Again, along those lines, it seems that the Windows 7 tablets still require a lot more horsepower than their Android counterparts. That leads to this humorous piece by Matt Rosof at Business Insider: “See If You Can Spot The Problem With Microsoft’s Tablet Strategy.” Ok, you can stop laughing now.

Eee Slate
Eee Slate Tablet

How sticky is Android?” That’s the question Horace Dedlu asks, and the upshot is that one has to question the proposition that once a customer selects a product, they’ll stay with it forever. That’s the stickiness factor. This article explores that issue with a little bit of math — but that’s good! The author’s conclusion: “It’s not a clear cut case in my mind that Android benefits from these as much as iOS does. If that’s the case, users are more likely to be moving on a one-way street between these two: from Android to iOS and not vice versa.” The (rumored) introduction of the Verizon iPhone will test that assumption. Meanwhile, see if you agree.

What were the major tech trends at CES 2011? Here’s CEPro’s slide show that summarizes what was big this year. Even so, that doesn’t mean that customers are of the same mind. For example, at Christmas, 3D HDTVs left customers yawning, and they headed straight to Best Buy and Apple to buy Kindles and iPads instead.

We know that Google has been telling tablet makers to hold off on Android 2.x as the preferred OS, but many ignored Google in their rush to compete with Apple. However, Android 3.0, code named Honeycomb, is designed for tablets. Here’s a sneak peek at Honeycomb. Will it carve a piece out of the iPad? We shall see.

Now here’s an easy question: Can most users replace their desktop or notebook computer with a smartphone connected to a keyboard and a large display? It sounds foolish, but Motorola is going to see what sticks to the wall with its new Atrix 4G smart phone.

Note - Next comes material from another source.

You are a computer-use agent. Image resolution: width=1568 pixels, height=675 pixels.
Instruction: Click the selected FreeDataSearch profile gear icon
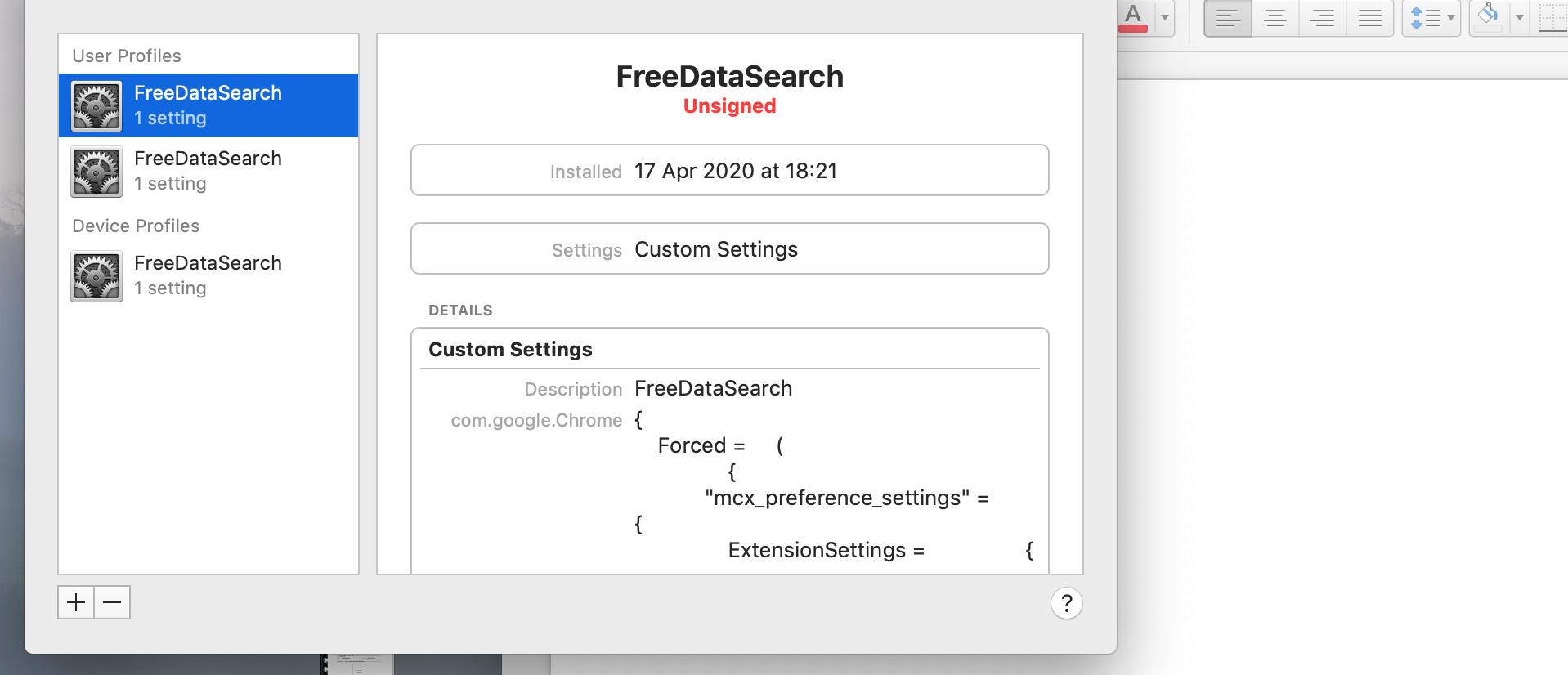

Reports are that the large screen performance with animations is jerky, and the Linux side of the dual Linux-Android system can only run Firefox. Here’s a photo of Moto’s vision for the Atrix. It might work for a few, but I wouldn’t bet the farm on Moto’s vision.

This morning, our Ted Landau went into some of the details of the Mac Apple Store (MAS) in a very nice summary article. But not everything is rosy with the MAS, and here are some of the downsides to the new Apple system written by Whiston Gordon. This serious food for thought, as are the sobering Apple rules for what Apps will be excluded from MAS. As I mentioned in an editorial earlier today, the laws of the Kingdom often need to be broken. MAS may not always meet our specific needs, and that’s fine.

Finally, If you’ve seen those T-Mobile myTouch ads on TV that take shots at AT&T and Apple…

… you may be interested in these four photos taken at, I believe, CES of “Miss T-Mobile.” They’re provided here as strictly technical commentary on the nature of the T-Mobile ads which use the same technique against Apple and AT&T as the Apple “Get a Mac” ads used against Microsoft.